Y también sobraron, por su inoportunidad, aquellas tres actuaciones de demostraciones de boxeo, que hicieron más impuntual la velada boxística, que se inició como viene siendo habitual, con bastantes minutos de atraso, anomalía achacable, según portavoces federativos, a ciertos y determinados servicios sanitarios. Por contra, ha sido muy de tener en cuenta la positiva labor desempeñada por el médico oficial de nuestras veladas pugilísticas, Miguel Alarcó, siempre muy puntual y siempre al pie del cañón. Como debe ser. Y máxime en este deporte que entraña tanto riesgo. Actuaron de jueces y árbitros los colegiados tinerfeños Juan Tomás Rodriguez, Miguel Ángel Queipo, Aitor Montelongo, Ángel Morín, Alberto Siverio y Jano Benítez; como cronometrador, Domingo Cabeza.

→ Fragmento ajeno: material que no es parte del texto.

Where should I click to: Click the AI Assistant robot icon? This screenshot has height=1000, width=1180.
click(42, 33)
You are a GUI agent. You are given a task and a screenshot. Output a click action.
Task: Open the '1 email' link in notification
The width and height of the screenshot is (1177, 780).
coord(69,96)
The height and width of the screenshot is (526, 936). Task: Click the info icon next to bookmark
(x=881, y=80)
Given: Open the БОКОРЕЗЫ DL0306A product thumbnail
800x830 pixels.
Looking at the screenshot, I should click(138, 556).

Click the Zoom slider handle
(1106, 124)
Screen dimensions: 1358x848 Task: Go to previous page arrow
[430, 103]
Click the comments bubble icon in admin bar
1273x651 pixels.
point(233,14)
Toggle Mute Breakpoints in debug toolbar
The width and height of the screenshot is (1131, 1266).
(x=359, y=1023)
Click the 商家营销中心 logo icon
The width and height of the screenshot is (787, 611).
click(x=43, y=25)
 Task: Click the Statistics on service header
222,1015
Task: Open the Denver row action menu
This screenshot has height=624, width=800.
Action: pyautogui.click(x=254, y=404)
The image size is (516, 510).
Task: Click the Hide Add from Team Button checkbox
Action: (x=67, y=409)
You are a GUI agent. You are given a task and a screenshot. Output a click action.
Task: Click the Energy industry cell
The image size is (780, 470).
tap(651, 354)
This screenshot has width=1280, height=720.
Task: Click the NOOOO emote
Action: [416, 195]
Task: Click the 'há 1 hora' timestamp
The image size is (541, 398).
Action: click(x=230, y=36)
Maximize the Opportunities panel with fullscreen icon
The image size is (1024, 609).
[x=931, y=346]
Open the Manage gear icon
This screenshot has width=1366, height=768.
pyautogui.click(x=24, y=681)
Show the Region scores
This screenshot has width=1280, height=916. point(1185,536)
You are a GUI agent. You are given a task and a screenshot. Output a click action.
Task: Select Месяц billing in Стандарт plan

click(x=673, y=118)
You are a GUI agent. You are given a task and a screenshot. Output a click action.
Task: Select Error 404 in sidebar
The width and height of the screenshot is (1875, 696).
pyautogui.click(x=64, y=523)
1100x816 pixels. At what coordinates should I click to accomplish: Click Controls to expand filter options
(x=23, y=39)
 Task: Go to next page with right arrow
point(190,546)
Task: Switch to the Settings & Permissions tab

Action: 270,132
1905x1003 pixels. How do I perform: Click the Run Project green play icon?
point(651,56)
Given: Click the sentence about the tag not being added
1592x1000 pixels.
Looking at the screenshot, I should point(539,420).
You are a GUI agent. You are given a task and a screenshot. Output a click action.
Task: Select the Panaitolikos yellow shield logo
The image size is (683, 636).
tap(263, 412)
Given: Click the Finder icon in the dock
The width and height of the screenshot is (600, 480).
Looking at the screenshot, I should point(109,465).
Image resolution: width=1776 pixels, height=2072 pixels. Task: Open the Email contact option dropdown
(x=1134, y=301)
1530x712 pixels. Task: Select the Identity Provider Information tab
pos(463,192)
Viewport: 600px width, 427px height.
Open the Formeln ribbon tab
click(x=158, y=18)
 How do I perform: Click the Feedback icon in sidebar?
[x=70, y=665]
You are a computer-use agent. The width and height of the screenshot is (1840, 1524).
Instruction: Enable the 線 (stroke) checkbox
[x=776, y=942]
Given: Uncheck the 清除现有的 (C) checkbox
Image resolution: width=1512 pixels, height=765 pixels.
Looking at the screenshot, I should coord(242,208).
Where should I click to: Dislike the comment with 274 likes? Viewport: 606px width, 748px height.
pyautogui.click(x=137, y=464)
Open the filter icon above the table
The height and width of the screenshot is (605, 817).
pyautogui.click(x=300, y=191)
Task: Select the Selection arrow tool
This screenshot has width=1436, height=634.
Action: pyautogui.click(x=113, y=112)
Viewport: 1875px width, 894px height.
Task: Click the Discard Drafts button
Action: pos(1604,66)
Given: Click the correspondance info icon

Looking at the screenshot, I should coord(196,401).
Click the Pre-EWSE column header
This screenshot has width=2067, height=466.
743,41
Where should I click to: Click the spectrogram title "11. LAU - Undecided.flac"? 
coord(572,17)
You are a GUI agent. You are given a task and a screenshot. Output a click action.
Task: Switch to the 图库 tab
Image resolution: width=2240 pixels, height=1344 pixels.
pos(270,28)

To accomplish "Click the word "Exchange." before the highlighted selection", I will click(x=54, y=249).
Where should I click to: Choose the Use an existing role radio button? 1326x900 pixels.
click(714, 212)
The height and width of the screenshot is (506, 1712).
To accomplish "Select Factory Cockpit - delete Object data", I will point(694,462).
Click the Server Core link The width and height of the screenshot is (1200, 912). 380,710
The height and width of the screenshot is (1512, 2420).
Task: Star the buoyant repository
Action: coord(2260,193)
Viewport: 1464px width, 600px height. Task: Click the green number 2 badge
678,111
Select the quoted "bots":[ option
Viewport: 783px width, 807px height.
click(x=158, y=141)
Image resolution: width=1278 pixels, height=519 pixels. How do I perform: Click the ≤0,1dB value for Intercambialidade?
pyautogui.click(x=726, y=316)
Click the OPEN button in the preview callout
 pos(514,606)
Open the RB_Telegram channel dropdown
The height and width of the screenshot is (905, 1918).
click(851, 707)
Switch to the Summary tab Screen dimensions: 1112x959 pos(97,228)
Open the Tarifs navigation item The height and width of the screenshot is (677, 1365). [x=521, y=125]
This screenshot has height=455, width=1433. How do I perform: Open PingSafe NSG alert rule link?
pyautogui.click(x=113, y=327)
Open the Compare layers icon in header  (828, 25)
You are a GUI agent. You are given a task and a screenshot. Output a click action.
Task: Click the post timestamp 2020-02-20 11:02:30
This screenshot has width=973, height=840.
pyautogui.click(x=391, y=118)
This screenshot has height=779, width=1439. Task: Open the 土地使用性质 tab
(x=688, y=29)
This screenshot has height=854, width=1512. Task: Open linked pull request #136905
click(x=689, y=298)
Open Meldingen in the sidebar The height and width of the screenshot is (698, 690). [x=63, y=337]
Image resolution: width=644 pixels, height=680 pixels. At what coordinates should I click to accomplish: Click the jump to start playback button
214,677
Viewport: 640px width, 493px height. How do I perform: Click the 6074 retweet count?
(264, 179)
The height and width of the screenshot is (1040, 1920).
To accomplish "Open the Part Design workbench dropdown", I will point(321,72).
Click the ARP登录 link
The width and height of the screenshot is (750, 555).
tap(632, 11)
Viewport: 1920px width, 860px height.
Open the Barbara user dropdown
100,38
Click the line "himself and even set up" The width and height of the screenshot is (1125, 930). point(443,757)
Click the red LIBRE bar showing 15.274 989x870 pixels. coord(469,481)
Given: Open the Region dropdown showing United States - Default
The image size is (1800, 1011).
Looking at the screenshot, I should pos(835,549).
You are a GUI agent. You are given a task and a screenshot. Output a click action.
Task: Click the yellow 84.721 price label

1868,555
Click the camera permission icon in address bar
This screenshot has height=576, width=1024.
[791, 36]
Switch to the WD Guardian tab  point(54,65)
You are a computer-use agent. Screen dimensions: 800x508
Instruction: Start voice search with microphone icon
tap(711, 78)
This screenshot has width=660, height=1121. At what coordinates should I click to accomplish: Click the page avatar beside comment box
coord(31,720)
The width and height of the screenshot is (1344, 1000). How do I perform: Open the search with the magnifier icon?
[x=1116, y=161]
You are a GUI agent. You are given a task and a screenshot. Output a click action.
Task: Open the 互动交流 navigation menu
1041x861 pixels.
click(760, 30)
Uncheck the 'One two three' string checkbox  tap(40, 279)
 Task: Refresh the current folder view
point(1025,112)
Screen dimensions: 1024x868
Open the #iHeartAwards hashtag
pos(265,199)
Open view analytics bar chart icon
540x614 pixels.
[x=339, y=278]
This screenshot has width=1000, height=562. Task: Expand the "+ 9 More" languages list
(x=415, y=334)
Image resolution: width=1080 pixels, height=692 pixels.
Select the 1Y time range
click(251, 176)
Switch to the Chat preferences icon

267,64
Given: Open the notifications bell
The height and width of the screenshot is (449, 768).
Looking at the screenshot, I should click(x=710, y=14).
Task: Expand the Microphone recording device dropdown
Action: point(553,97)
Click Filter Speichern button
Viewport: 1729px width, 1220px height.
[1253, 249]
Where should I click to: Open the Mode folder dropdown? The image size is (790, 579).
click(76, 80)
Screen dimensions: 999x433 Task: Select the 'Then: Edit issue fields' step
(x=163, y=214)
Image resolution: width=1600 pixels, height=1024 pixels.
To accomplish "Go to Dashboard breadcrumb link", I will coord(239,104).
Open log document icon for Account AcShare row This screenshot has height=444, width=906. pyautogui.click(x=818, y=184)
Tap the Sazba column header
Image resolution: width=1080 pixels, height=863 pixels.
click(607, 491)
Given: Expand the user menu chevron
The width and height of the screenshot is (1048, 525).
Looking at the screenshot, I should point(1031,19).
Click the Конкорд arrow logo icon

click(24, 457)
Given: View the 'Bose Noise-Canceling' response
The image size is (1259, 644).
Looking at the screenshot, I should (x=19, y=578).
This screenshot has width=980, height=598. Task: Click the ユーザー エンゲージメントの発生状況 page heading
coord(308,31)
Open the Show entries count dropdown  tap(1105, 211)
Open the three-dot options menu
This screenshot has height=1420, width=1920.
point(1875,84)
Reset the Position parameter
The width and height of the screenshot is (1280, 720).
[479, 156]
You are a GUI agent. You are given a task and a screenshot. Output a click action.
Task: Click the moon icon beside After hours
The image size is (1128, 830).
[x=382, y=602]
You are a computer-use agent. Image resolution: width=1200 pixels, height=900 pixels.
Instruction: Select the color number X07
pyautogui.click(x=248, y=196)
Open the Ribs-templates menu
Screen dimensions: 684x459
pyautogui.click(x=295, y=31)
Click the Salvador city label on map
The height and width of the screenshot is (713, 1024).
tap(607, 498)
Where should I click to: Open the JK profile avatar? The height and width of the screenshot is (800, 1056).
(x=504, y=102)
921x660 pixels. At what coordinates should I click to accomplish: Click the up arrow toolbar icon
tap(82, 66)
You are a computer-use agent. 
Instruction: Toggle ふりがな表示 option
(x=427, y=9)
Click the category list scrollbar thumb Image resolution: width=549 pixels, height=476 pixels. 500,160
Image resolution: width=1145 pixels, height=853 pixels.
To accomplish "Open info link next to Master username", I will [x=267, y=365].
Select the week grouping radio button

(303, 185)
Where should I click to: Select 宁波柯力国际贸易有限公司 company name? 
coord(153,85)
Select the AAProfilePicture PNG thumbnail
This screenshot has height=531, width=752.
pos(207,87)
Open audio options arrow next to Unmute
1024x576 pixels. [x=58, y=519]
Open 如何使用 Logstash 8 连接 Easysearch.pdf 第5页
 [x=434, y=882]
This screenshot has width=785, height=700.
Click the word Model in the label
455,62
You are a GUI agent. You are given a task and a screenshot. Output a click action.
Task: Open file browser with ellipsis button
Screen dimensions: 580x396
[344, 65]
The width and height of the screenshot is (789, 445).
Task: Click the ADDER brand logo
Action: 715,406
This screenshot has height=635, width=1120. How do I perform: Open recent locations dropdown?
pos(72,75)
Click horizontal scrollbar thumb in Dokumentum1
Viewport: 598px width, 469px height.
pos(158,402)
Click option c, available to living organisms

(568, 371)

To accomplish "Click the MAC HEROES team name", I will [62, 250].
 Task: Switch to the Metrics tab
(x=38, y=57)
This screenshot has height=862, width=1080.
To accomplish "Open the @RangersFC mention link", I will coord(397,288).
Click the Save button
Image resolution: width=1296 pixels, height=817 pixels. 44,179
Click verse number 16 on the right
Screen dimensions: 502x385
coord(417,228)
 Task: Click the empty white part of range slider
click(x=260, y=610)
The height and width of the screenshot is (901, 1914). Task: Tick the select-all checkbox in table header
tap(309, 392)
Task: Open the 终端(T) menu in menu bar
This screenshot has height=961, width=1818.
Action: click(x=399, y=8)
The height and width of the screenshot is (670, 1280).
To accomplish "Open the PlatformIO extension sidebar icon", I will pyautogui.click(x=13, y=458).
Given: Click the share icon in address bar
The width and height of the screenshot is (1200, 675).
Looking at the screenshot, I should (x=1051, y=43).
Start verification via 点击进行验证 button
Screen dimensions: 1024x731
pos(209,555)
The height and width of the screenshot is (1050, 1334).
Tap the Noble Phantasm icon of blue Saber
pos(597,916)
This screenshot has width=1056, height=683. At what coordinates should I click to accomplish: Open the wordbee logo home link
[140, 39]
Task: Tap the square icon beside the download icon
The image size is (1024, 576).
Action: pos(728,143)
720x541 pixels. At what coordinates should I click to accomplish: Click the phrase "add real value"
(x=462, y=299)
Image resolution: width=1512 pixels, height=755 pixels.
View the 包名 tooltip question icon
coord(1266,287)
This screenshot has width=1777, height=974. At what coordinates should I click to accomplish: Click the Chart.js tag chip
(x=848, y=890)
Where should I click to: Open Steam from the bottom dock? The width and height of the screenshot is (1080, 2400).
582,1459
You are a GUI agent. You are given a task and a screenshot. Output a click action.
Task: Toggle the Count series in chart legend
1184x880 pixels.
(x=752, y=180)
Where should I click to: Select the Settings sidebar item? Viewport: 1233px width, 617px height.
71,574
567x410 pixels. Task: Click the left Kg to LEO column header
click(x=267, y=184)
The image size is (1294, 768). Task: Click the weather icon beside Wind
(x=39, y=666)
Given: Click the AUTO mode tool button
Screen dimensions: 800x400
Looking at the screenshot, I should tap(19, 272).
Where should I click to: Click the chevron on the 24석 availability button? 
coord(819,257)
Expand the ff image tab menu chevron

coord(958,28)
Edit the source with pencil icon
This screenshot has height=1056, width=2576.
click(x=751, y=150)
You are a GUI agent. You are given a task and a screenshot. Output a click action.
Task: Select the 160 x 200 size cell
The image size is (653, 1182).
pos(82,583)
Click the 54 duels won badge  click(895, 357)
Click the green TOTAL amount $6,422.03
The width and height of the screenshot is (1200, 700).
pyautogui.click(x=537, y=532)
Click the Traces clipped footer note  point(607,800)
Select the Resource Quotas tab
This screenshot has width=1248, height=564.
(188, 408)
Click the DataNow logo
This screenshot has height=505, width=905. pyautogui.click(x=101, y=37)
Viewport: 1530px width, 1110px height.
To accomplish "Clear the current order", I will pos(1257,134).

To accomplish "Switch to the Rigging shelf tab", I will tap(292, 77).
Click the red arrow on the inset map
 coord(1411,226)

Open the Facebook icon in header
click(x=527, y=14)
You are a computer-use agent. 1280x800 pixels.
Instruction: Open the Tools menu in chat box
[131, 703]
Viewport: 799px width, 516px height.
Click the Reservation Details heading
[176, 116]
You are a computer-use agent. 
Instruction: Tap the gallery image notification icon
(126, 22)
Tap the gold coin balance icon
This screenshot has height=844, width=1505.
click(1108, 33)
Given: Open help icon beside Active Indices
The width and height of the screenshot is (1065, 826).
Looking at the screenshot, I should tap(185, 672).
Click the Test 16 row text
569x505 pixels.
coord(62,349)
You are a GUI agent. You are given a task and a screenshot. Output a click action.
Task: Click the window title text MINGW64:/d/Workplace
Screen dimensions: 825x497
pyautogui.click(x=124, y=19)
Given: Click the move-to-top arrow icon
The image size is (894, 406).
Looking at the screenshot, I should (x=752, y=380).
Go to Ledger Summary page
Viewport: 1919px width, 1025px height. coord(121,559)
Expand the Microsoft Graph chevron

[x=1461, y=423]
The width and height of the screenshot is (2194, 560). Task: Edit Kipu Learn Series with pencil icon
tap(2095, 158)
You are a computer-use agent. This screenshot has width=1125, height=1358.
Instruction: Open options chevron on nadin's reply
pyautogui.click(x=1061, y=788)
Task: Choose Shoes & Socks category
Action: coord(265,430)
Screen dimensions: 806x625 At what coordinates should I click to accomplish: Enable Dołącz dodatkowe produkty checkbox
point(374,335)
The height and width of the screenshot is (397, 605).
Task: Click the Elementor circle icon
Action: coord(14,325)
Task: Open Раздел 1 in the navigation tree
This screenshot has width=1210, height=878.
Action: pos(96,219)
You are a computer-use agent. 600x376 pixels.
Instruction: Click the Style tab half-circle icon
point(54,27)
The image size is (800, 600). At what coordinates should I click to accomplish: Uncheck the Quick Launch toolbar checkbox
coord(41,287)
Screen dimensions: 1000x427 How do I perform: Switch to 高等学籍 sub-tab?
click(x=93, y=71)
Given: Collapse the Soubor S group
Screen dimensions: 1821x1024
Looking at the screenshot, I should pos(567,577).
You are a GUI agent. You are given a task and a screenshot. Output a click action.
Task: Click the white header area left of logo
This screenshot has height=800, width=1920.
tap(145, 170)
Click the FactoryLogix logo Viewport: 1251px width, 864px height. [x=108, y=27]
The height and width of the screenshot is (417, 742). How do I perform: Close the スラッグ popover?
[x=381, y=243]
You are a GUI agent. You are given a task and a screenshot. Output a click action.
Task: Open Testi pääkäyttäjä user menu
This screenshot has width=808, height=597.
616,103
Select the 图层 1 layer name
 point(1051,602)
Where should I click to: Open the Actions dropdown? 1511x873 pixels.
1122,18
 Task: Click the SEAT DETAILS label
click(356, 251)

Resultados técnicos de la velada Amateurs, a la distancia olímpica de cuatro asaltos de dos minutos: pesos plumas, Samir Rhoufa, de la Escuela de Boxeo de Granadilla, venció por puntos a Daniel F. Tabares, del San Gerardo. Ligeros, Tineri de la Rosa, del Tigres de Güímar, derrotó por puntos a Roberto Carlos, del S. Gerardo. Pesos medios, Acoidán Padrón, del Cuadrilátero, perdió por puntos ante Braulio Martín, del S. Gerardo. Superligeros, David Mejías, del Achamán, perdió por puntos frente a Jonathan García, del S. Gerardo; y en la categoría welter, Mario Cabrera, del Tony Cruz, de Las Palmas, venció por superioridad manifiesta (RSCH) en el quinto asalto a Ancor Ehedei, del S. Gerardo.
Estos dos últimos combates se disputaron en la modalidad de boxeo clásico, no olímpico, a la distancia de 6x2.